Yeah, and how many of them does the government have pull with? Quite a 
few considering that they back most corporate companies with tax dollars 
and schools with federal grants.

>       The practical difficulties of setting up a centralized key-
>     recovery system are immense. Even if it could be done, I 
>     would never trust such a government-run system to be even 
>     remotely secure from corruption. I remember the Social 
>     Security employees who sold personal information to 
>     outsiders. I've also seen too much evidence that governments 
>     tend to abuse liberties when they have too much power--and 
>     the McCain-Kerrey bill would allow virtually anyone at any 
>     level of law enforcement to have access to private 
>     information on the flimsiest pretext, not even requiring a 
>     court order.

This is starting to sound like the beginnings of a Martial State. Slowly 
control the population in every aspect of their lives and when you have 
enough control, who's gonna fight you when you really start cracking the 
whip? If you control everything that affects their lives, NO ONE! 
Control their economy, their privacy, their children, and you control 
them. Even better, get them to help you in the names of their children, 
their rights, and make them feel like thy are in greatr danger that they 
actually are and they'll just hand you the reins!  Hmmmmmm... doesn't 
this sound like our current situation??


>     Kerrey's participation in this latest travesty is sad. He 
>     needs no lessons in courage. He lost part of a leg in 
>     Vietnam. Later, as he stood up to the know-nothings who would 
>     ban flag-burning, he noted that our strength comes partly 
>     from our ability to express ourselves even in ways that 
>     offend many others. Now, however, Kerrey is aligning himself    >     
with a much more dangerous crowd of know-nothings: those who'd > >    
ban our right to keep private information private. He may believe >    
this is about finding common ground; if so, someone has fed him 
>     falsehoods.
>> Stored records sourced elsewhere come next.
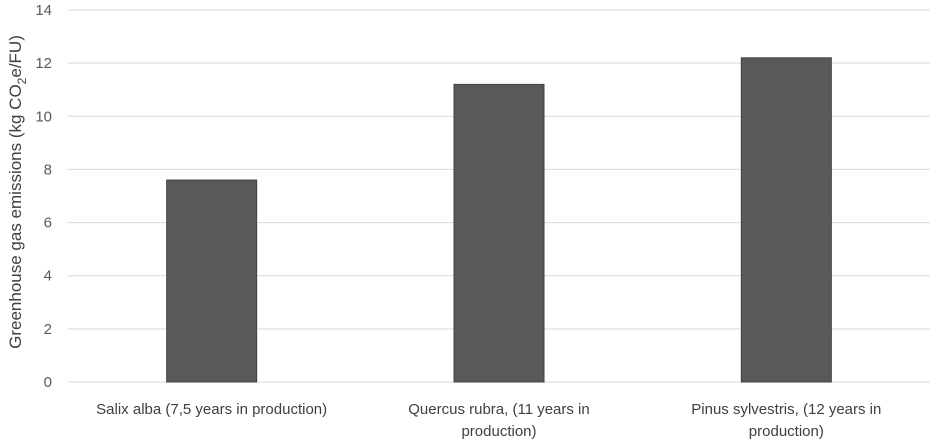 Image resolution: width=935 pixels, height=444 pixels. I want to click on x-category-label: Salix alba (7,5 years in production), so click(212, 410).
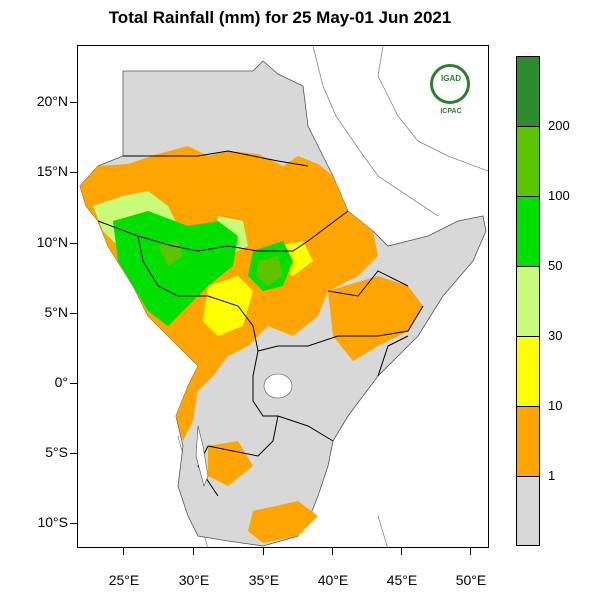  I want to click on lon-label-25e: 25°E, so click(124, 580).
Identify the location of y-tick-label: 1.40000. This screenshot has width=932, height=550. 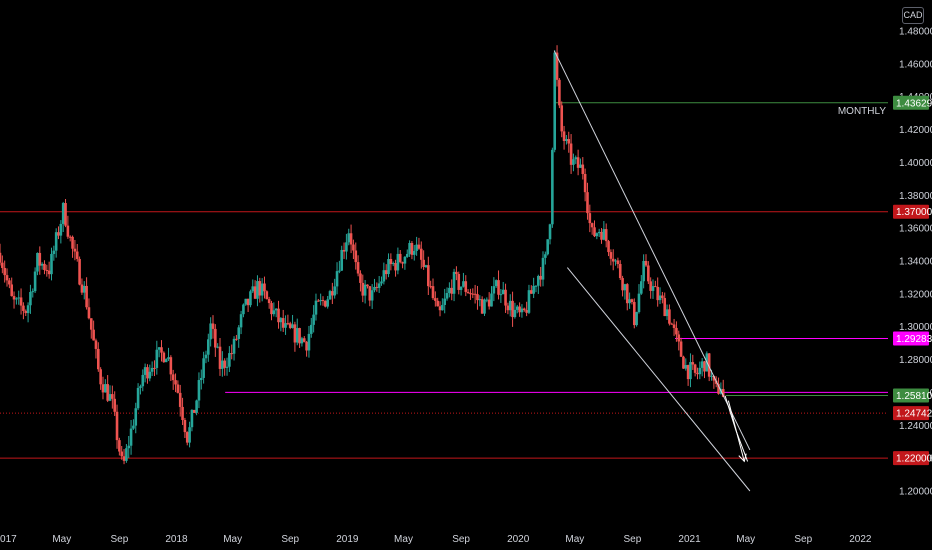
(916, 164).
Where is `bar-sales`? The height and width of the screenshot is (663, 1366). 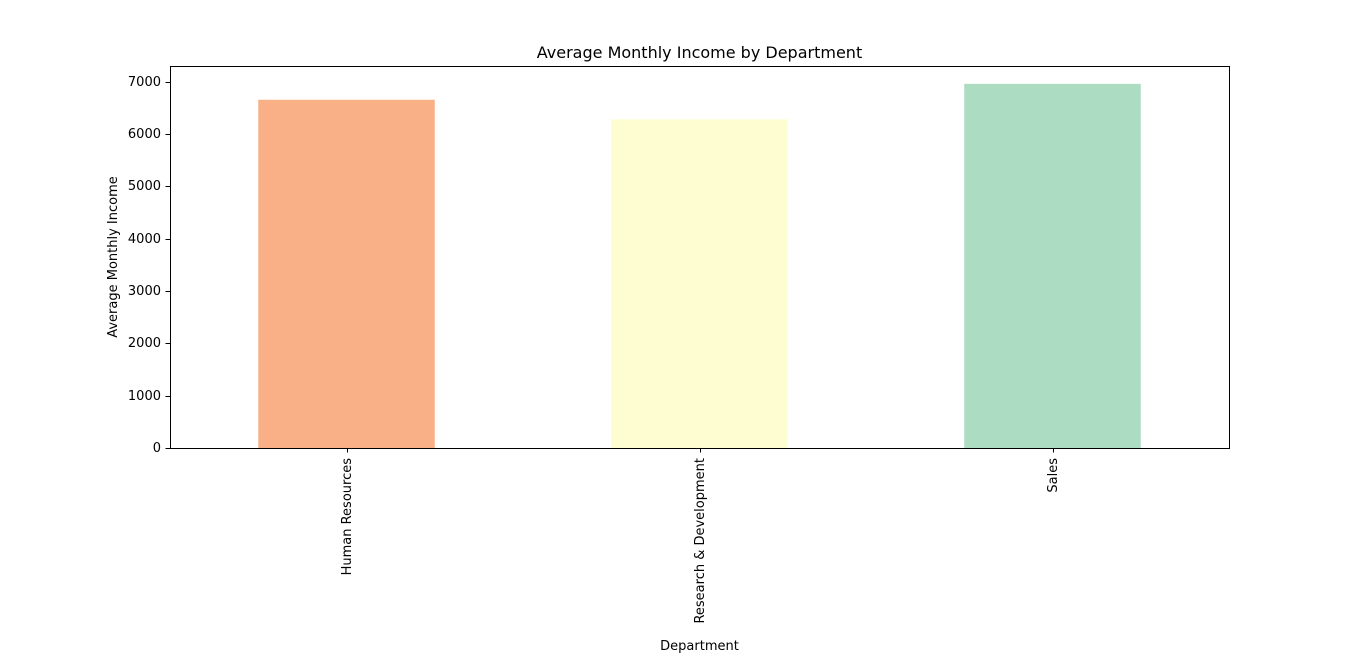 bar-sales is located at coordinates (1052, 266).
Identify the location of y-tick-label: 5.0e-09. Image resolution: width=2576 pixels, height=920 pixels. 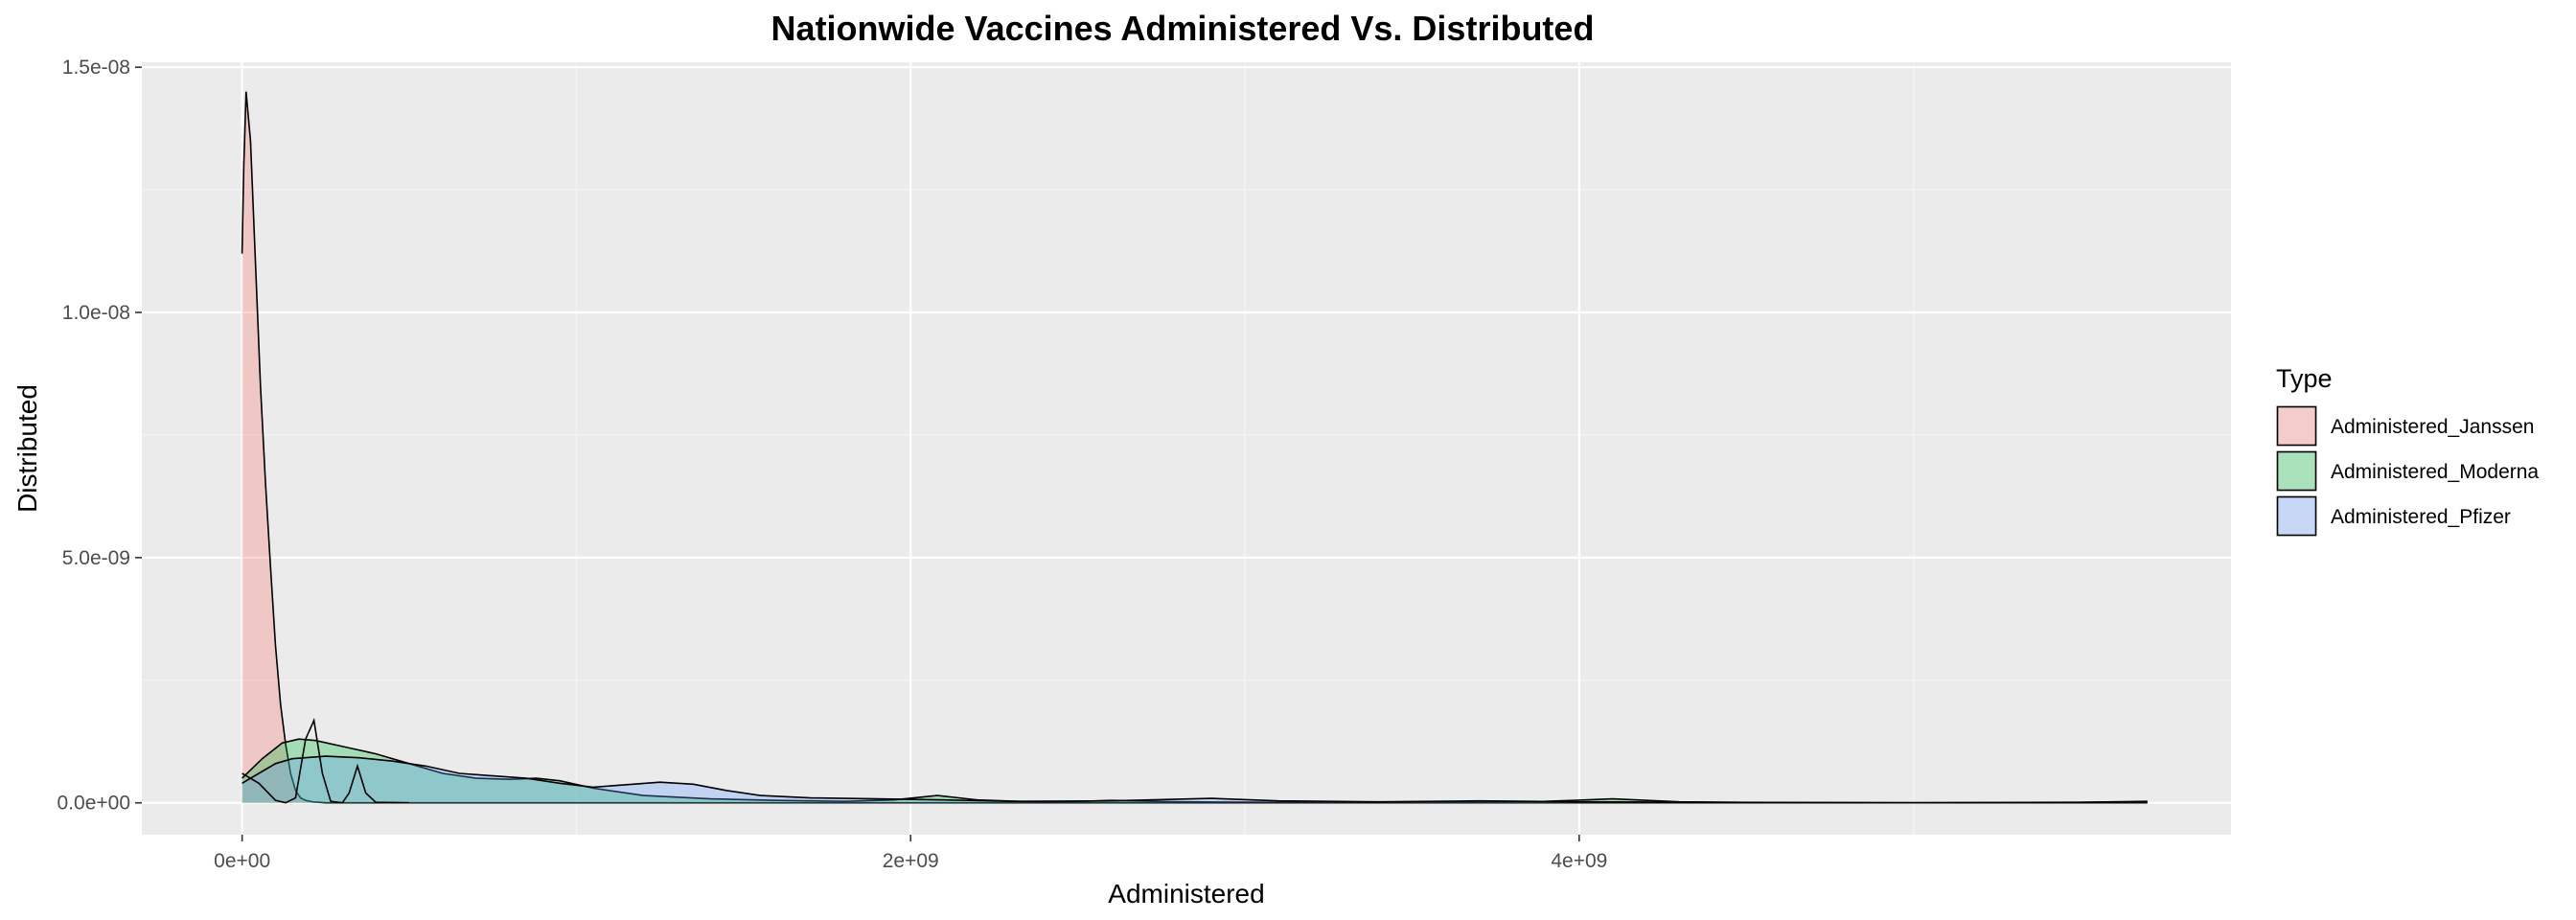
(96, 558).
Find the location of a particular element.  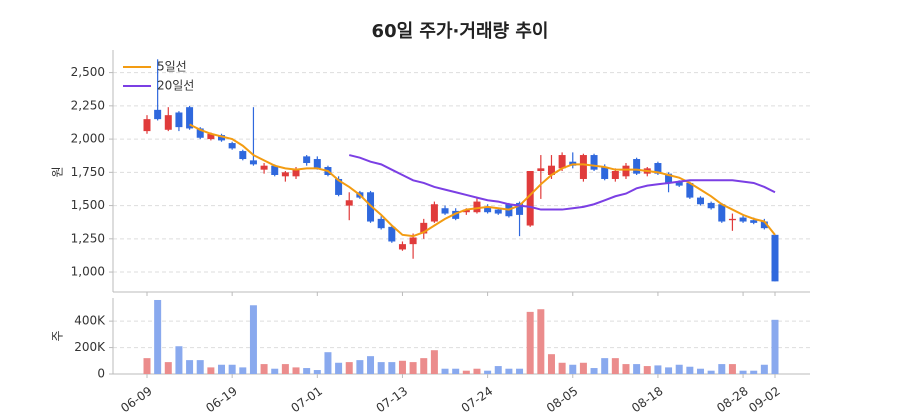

His proposal, if enacted, would create the worst 
>     invasion of our fundamental liberty in many decades.

How many times have we watched the better part of valiant, couragous, 
and honorable men and women be seduced by power, greed, corruption, and 
just plain old not thinking straight?

>       If you care even slightly about your privacy in the future, 
>     pick up a pen today and write your Senators and member of the 
>     House of Representatives. Tell them to reject the Clinton-
>     McCain-Kerrey approach. Tell them you value your privacy and 
>     won't give it up without a fight. And remind them that you 
>     vote.

Yes, we vote. Yes, we care. Yes, WE WILL FIGHT!!!  


===========================================================
Though referenced by it's government, a country is defined 
by it's people. For it is not it's government that makes a 
country, but it's people. The government is just a place to 
put the useless. :-)   God does have a sense of humor.... 
He forgave our sins, and gave us government for penance!